◆ Passage
===

Where Does Rock Salt Come From?
Salt is such a basic substance in our lives. We sprinkle it upon french fries, throw it on snowy roads, and use it in specialized aquariums. But who makes it, and how?
Is It Made by People or Mother Nature?
This mineral (halite) is formed naturally and can be found in areas around the world. Some of the largest spots are in Louisiana, Detroit, and Ontario, while others exist within places that include Germany, Poland, and Romania. Formations can range in depth from several feet to over a thousand. The salt flats of Badwater Basin in Death Valley, California stretch across 200 square miles.
The majority of rock salt is simply formed when saltwater from oceans and inland lakes evaporates and is covered with sedimentation over hundreds or thousands of years. Additionally, certain volcanic events have produced deposits after gases cooled and solidified into solid halite. It can often be found along with other minerals such as gypsum and calcite.
How Is It Collected?
When rock salt is mined, it is often seen in veins, just like coal. Yet it can also be found in domes – roughly circular plugs of up to a mile across. Standard mining procedures use explosives and heavy equipment to extract the halite and transport it for processing.
The room-and-pillar mining method removes salt in a checkerboard design that leaves behind pillars of the mineral to help support the mine ceiling and create rooms of 18 to 100 feet. In contrast, solution mining injects solvent to dissolve and expedite recovery of the mineral; saturated brine solution is pumped to the surface so that solar evaporation and other techniques may be used to isolate the it.
Is It Pure?
Most deposits are filled with crystals that contain other minerals and impurities from nearby soil. As a result, mined salt may have a yellow, gray, black, brown, or red appearance. While road salt used for de-icing is impure, table salt must be processed further to purify it for consumption. Various techniques involve chemical treatment, washing with highly concentrated salt water, vacuum evaporation, and the use of a “grainer.” This last method relies on steam flowing through pipes immersed in a brine solution to create flakes of salt that sink to the bottom of a pan.

===

Collected data entries

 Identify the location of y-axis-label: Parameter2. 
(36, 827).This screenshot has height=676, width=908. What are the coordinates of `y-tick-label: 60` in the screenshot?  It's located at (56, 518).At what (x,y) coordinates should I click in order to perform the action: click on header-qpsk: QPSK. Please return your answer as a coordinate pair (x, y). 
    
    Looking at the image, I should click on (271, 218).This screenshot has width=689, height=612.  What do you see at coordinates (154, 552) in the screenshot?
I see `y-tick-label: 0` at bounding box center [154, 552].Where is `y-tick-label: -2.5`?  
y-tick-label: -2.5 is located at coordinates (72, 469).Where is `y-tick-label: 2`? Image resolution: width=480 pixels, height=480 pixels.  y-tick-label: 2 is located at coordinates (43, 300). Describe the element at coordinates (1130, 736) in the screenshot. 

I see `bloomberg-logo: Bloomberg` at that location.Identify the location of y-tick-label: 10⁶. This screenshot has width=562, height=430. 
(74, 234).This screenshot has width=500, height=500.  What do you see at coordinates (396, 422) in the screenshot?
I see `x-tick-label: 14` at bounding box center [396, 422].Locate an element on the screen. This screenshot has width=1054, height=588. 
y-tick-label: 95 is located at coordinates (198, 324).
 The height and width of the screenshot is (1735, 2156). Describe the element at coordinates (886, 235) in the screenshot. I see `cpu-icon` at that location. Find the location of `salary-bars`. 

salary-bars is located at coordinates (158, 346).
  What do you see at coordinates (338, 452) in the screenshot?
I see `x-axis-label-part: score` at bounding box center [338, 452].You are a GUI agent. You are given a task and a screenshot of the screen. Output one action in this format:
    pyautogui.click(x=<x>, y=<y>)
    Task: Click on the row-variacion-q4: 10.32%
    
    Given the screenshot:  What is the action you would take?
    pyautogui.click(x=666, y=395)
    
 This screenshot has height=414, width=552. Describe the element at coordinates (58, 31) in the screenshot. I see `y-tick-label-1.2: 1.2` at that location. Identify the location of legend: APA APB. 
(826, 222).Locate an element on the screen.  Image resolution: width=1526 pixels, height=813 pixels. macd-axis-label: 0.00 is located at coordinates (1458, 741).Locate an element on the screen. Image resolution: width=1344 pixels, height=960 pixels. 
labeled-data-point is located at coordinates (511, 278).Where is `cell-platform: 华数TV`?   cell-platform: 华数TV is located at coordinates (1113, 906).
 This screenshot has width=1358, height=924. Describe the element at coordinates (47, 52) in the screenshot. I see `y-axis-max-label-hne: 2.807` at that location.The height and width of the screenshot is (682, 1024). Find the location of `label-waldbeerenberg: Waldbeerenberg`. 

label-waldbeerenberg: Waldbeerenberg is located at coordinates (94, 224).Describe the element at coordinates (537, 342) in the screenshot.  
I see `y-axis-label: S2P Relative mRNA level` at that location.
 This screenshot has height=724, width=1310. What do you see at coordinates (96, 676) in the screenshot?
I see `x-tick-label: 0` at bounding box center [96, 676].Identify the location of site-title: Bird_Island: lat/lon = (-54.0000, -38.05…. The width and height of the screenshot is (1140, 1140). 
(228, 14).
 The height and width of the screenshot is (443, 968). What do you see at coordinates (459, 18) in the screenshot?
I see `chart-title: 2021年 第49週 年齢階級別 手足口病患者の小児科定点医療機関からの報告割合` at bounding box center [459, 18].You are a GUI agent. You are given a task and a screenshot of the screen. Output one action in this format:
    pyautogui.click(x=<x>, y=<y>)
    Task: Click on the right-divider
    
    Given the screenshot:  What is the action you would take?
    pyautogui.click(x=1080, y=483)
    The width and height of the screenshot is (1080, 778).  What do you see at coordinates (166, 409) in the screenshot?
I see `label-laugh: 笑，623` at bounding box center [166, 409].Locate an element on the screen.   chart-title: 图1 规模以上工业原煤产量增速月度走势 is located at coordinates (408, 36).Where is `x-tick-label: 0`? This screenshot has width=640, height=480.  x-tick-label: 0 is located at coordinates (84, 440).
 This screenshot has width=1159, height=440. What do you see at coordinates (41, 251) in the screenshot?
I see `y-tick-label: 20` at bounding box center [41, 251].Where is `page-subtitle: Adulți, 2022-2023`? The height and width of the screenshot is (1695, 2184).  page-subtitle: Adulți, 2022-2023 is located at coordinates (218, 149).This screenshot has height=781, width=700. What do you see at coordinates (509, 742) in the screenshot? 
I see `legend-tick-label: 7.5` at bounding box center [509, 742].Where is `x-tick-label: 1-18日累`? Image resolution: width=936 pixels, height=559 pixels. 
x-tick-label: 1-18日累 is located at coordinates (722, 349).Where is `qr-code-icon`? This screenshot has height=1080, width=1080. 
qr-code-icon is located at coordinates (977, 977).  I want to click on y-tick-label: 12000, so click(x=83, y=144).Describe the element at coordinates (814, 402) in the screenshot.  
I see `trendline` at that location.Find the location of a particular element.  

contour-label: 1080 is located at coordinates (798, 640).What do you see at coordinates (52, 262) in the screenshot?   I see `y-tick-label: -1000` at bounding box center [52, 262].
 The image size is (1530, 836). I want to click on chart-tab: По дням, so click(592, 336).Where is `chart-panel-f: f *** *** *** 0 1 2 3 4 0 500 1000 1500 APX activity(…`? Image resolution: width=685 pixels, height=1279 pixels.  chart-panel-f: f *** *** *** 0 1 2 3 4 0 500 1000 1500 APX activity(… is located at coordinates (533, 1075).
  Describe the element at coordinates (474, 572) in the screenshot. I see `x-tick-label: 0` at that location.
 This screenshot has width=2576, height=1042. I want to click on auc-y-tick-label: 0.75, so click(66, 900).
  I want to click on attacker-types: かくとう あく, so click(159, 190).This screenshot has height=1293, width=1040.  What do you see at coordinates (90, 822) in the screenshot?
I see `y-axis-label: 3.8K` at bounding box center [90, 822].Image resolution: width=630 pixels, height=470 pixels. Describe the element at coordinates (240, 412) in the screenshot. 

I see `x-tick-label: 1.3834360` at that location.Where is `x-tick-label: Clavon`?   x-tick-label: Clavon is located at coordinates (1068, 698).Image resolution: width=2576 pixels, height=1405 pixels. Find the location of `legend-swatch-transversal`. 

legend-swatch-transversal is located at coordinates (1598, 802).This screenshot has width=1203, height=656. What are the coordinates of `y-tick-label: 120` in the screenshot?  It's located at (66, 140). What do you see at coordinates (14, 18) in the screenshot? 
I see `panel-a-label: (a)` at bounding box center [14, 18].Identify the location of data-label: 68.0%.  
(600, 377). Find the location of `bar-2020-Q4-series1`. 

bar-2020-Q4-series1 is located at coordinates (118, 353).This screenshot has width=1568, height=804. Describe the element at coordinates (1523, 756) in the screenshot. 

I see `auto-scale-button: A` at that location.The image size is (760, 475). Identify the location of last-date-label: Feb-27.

===

◆ Task instructions
1. How would you put this sentence from the rock salt passage into Spanish: "Formations can range in depth from several feet to over a thousand."?
2. Can you print everything in the rock salt passage from "How Is It Collected?" down to "it for processing."?
The records have no connection to the rock salt passage.

◆ Answers
1. Las formaciones pueden variar en profundidad desde varios pies hasta más de mil.

2.
How Is It Collected?
When rock salt is mined, it is often seen in veins, just like coal. Yet it can also be found in domes – roughly circular plugs of up to a mile across. Standard mining procedures use explosives and heavy equipment to extract the halite and transport it for processing.